Во-первых, он богаче значительнее, обставлен обеспеченнее — земля неделёная, то есть захватывай какую знаешь, лес даровой — значит, твердая почва под ногами уже есть, отсюда уверенность и довольство. Он всегда был свободен, и это чувствуется: он самостоятельнее и независимее. Он слыхал о барине, но видел его или издали, или в положении, когда он перестал быть барином, — сосланного…

Замкнутости в себе, дипломатии русского мужика и помину нет: он откровенен и добр душою, говорит о таких вещах, о каких наш и не подумает толковать с барином.

К дороге у них громадный интерес. И не потому, что там из этого выйдет, а как и где именно ее вести. Какое место удобно, какое нет. До поздней ночи они толкуют рядом с моей комнатой, где ее и как надо.

Они очень самолюбивы, не хотят ударить в грязь лицом, и поэтому что бы кто ни говорил, а в конце концов каждый говорит:

— Ну вот я это же и говорю…

Теперь уже установилось, что после их дебатов я выбираю самого толкового и он идет со мной. Это большая честь, и они гордятся. Быть выбранным — значит быть признанным умным, знающим мужиком.

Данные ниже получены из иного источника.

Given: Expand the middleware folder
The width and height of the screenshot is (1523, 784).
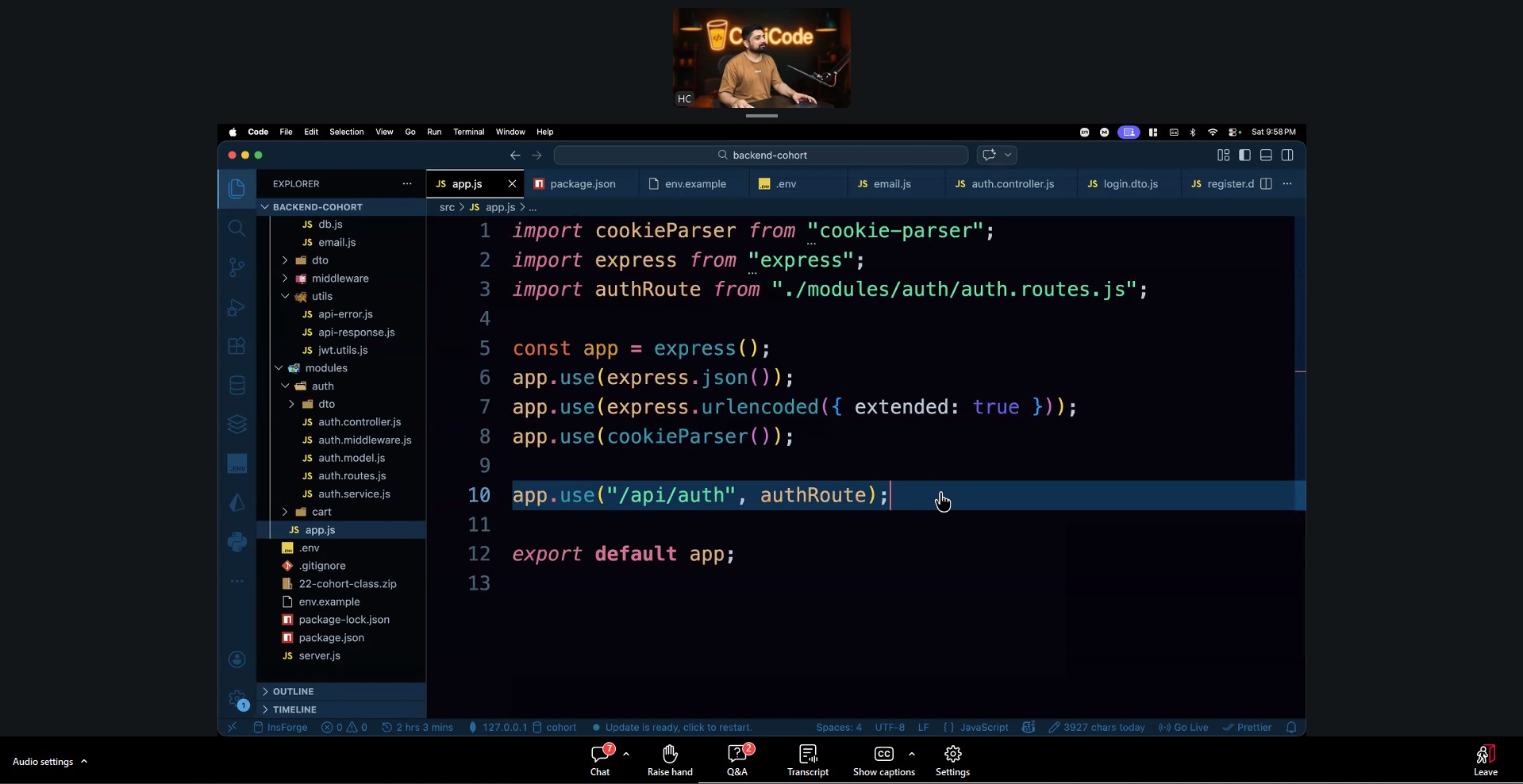Looking at the screenshot, I should [x=340, y=279].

Попадают и богатые, больше бедных, но, конечно, всегда дельные в этом отношении и с искоркой.

Так, первого я взял из толпы, когда он, говоря о направлении, в споре с другими дошел до фразы:

— А я вот на все свое жалование (50 к.) об заклад пойду, что так, — пропадай мой день.

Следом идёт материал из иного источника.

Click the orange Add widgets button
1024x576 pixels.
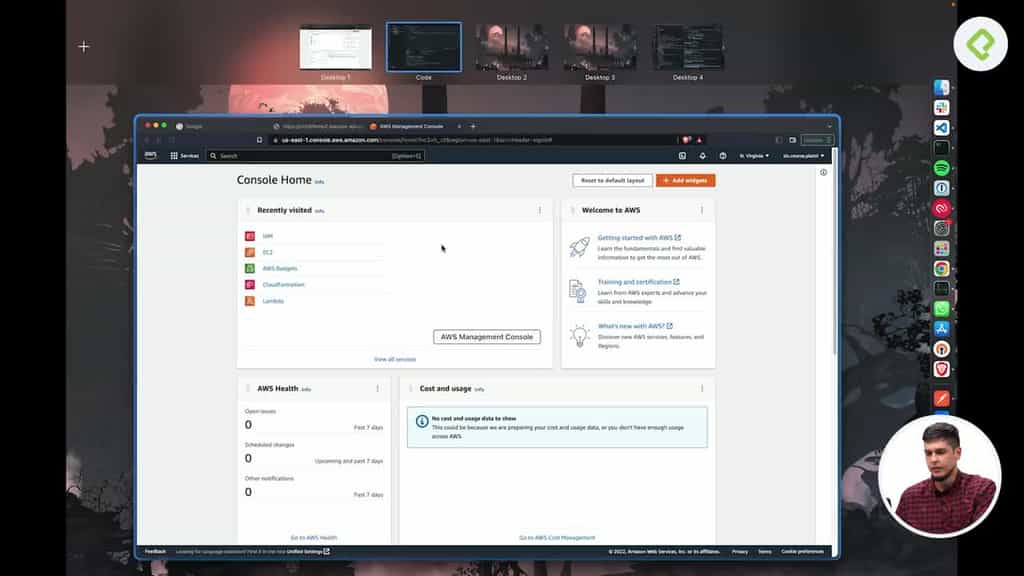pyautogui.click(x=685, y=180)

— Хочешь со мной? — спросил я.

— Так что…

— Веди.

Это произвело большой эффект в толпе, споры смолкли, Алексей сконфуженно, но уверенно выступил вперед, прокашлялся и проговорил:

— Айдате.

Он с честью исполнил свою миссию и получил выигрыш на руки.

Мы идем и в свободное время разговариваем. Я, все я.

Я говорю о Ермаке Тимофеевиче, говорю о значении дороги, привожу параллель, которая доходит до сравнения его с Ермаком.

— Дорога выстроится, уйду я, и забудете обо мне, а из рода в род в деревне пойдет, что Алексей указал ей путь.

Алексей откашливается, и в нем загорается огонек вечности, и он сосредоточенно всматривается в туманную даль времени, вероятно, видит в ней среди своей деревни свою фигуру, и лучшее, что в нем есть, просыпается, он становится чуток и понимает то, что при обыкновенной обстановке не понял бы. Мы говорим о политике, истории. Я говорю о значении для них царя, об ослаблении духа в крестьянине к царю, освещаю связь историей, говорю о Сусанине и слышу от него чудные вещи.

Наш государь здесь крупный помещик, мы идем по кабинетским землям, и крестьянам безвозмездно отданы и поля, и леса, и все земли. Они платят оброк по 8 р. с души, и всё их.

— Нам от царя двойная милость, — мы двойник его.

Раздражение на порядки улегается, жалоба, что проезд Наследника их разорит, стихает, локализируется, переходит на местную власть, а светлый образ державного Царя встает во всей его силе и неприкосновенности.

Опять проза, жизнь идет своим чередом, давно прошли те места, которые знал Алексей, но он остается в работниках, идет и идет за мной, и нередко я ловлю его взгляд на меня, молчаливый, вдумчивый взгляд, каким мы иногда смотрим на какой-нибудь кусочек аквамаринового в золотой оправе неба, смотрим, вспоминаем что-то забытое, и будит оно в нас что-то такое, чего никаким словом не передашь.

И вот среди этой кучки рабочих в дебрях и тайге я уж не чужой — я свой, я что-то дорогое, хорошее для них, и, тронутый, я вижу массу услуг внимания и расположения к себе, того, чего не было и не дает вообще сибирский крестьянин. Я чувствую себя уж нравственно связанным с ним, мы знаем друг в друге то, до чего другие всю жизнь не договорятся, мы дорылись до связи и видим ее крепкую и сильную, и нам легко и весело, и мы свои люди, мы русские, и в нашем маленьком деле мы стоим и чувствуем себя лицом к лицу с историей: и результат у нас 12—15 верст в день.

— Сметанки? — спрашивает ласково какой-нибудь замухрышка, которого белая рубаха давно уже черная, сам он какой-то пария тайги, но черные глаза так ласково светятся, так он весь тут, так чувствую я его и он меня, и так нам хорошо, что я беру из его (рук) сомнительного местонахождения сметанку и кладу на свой хлеб. А ему не жаль, — он отхватывает, сколько может захватить его грубый черный палец, и взасос смазывает ее на мой хлеб.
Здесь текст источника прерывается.